One of the better set pieces in Gran Torino are the Hmong themselves, who save one are all first time actors from real Hmong-American neighborhoods. While their acting isn’t superb…okay, no window dressing, their acting is bad, but even so I am totally ready and able to forgive it. Simply put, no one does this in films, big budget or otherwise. You know how you rarely see African-American actors in Westerns? In reality, one-third of the people living in the Old West were black. You know Milk, last year’s Sean Penn film focusing on gay rights activism?
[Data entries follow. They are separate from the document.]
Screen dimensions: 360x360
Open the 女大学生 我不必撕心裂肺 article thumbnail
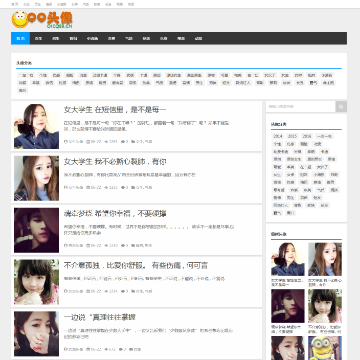36,178
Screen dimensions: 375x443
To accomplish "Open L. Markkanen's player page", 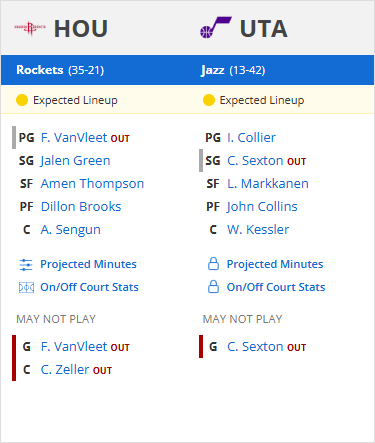I will click(x=268, y=184).
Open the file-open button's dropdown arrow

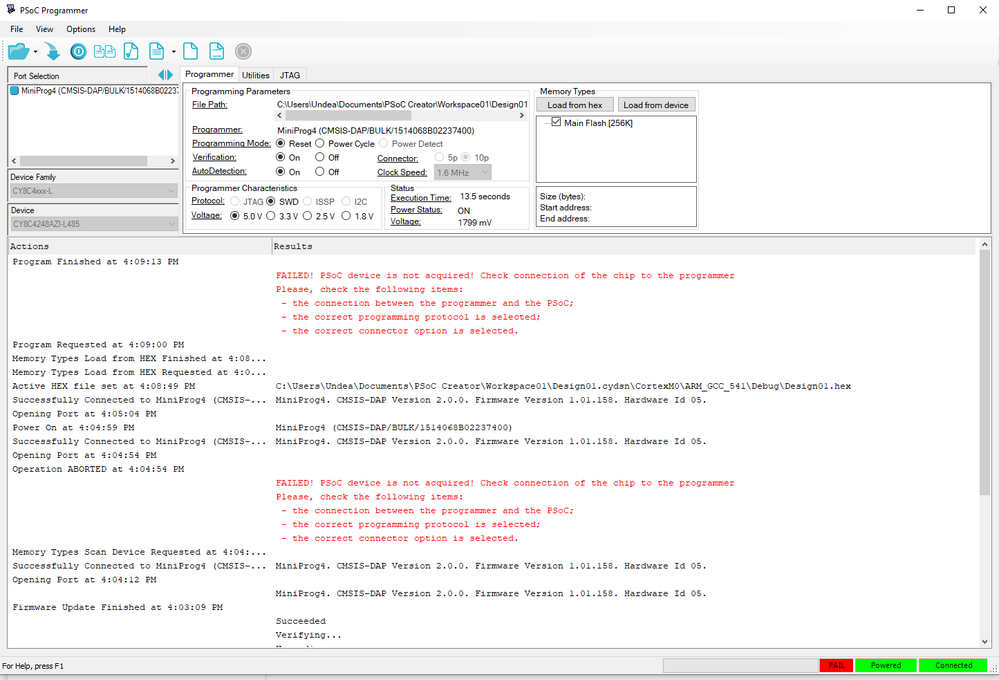click(x=35, y=50)
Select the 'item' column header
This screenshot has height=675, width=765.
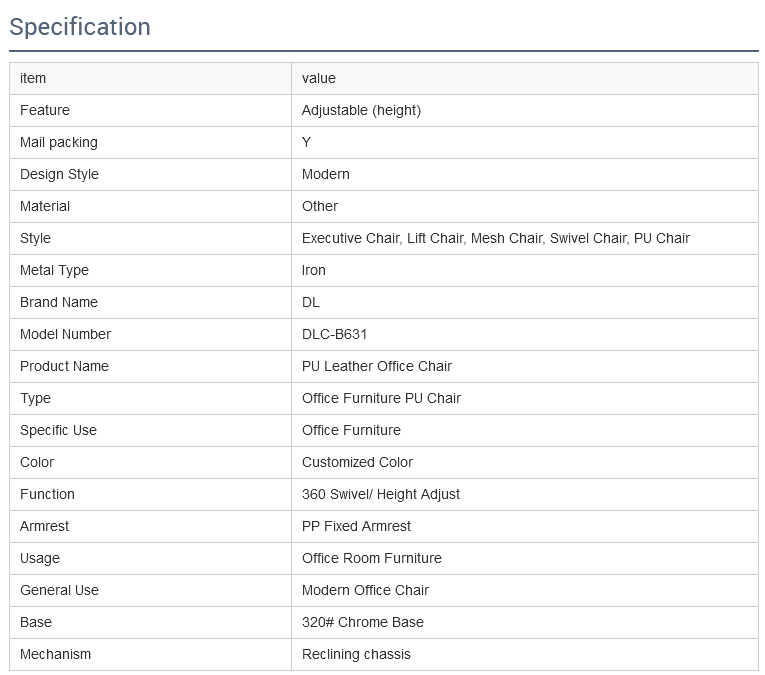33,78
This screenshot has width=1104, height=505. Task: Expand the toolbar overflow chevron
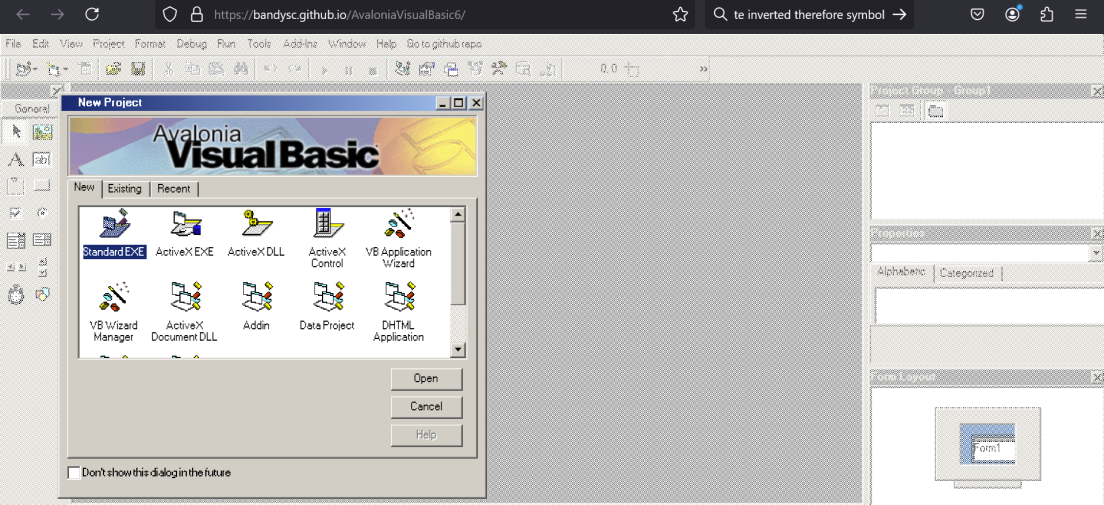pos(703,69)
Nary an openly homosexual actor in any of the lead roles.
It’s a problem when you claim equality but then hide it behind standards and practices so old they’re basically discriminatory, and so I applaud Eastwood for making the effort for authenticity. It’s a statement, and honestly, a much needed one.
So, to re-cap, character good, story charming, cast authentic. All sounds good so far, right?
Well, it’s the little things that tore parts of this movie down for me. First off, the Gran Torino itself, Walt’s vintage muscle car which is just aching to be whipped out right at the film’s end for something truly amazing, is shelved the entire movie. And while the car having symbolic significance is nice and all, what would have been nicer were if it had driving-really-fast-to-somewhere-doing-something-really-cool significance.
Walt’s kids and their families are another issue, in that they’re portrayed as suburban, stuck-up, spoiled and ungrateful, but you have to think that if Walt treated his kids as badly as he does everyone else, how could they not? The film seems intent on painting them as a kind of antagonist for him, but it feels dishonest and unnecessary at every turn.
Most people will probably disagree with me on this last point, but I found the film’s ending very disappointing. It’s purposely an anticlimax, but the film is littered with set-up for it to go the other way and I have to believe that Walt isn’t simply “too old” to take the bad guys on.
It isn’t as engaging a tale as his other legendary works, Unforgiven, Million Dollar Baby or even Changeling, but it does have a lot of heart and is something I’d recommend to anyone looking for a really well done film.
Also, for reasons passing understanding, Eastwood sings the song that plays over the end credits. I can’t remember a time I’ve run out of a movie theater faster than that moment.